TASK PROMPT:
Format each line of the material below as a JSON list of strings, one string per line, skipping blank lines and leaving out the pictures.
______________________________
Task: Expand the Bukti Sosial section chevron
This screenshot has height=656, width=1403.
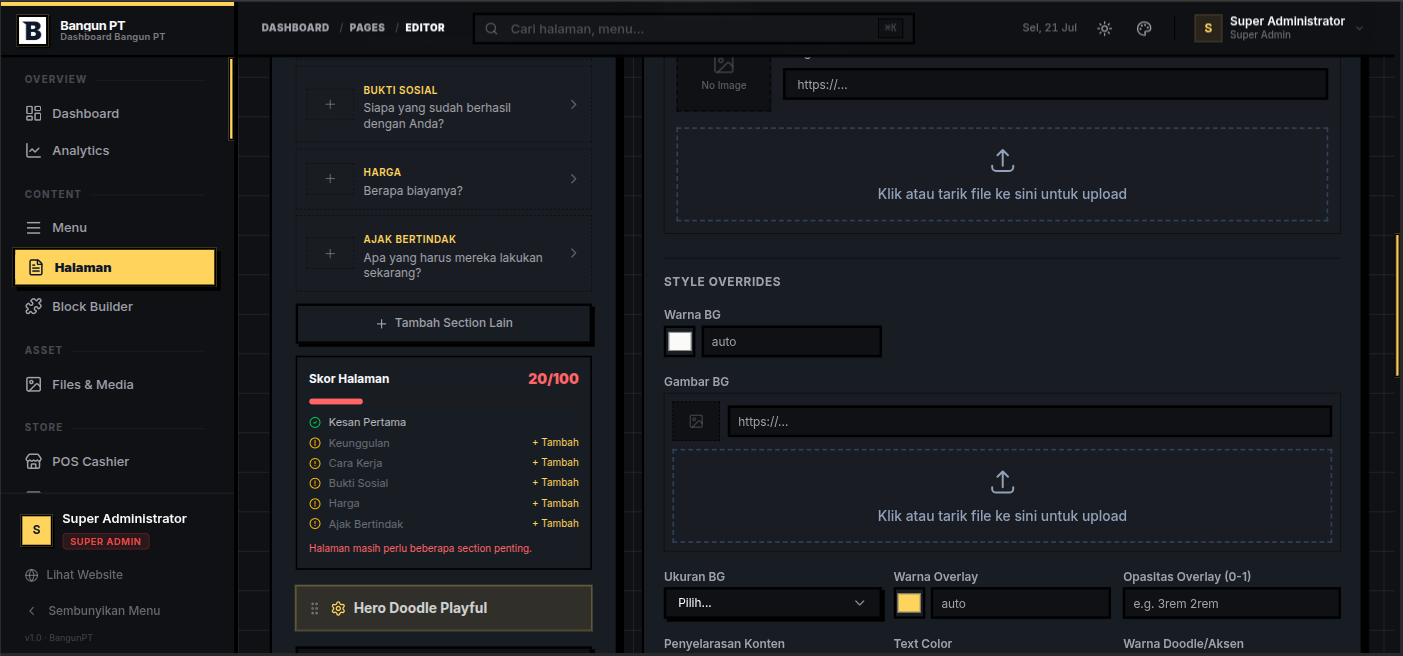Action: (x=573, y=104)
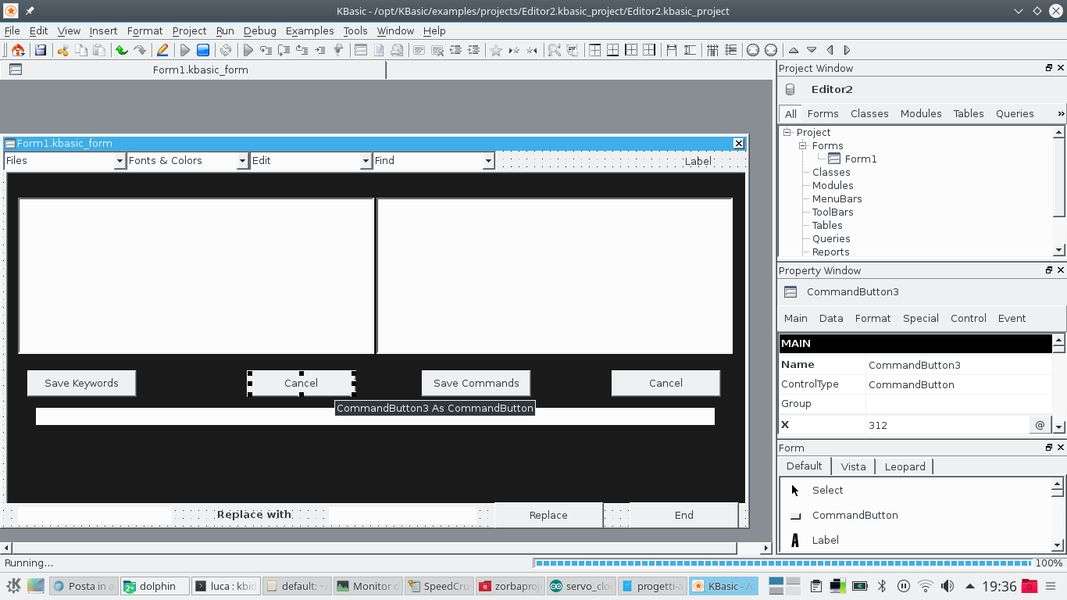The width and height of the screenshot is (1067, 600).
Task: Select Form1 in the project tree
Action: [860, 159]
______________________________
CORRECT RESPONSE:
[
  "Task: Expand the Bukti Sosial section chevron",
  "This screenshot has height=656, width=1403.",
  "Action: (x=573, y=104)",
  "The width and height of the screenshot is (1067, 600).",
  "Task: Select Form1 in the project tree",
  "Action: [860, 159]"
]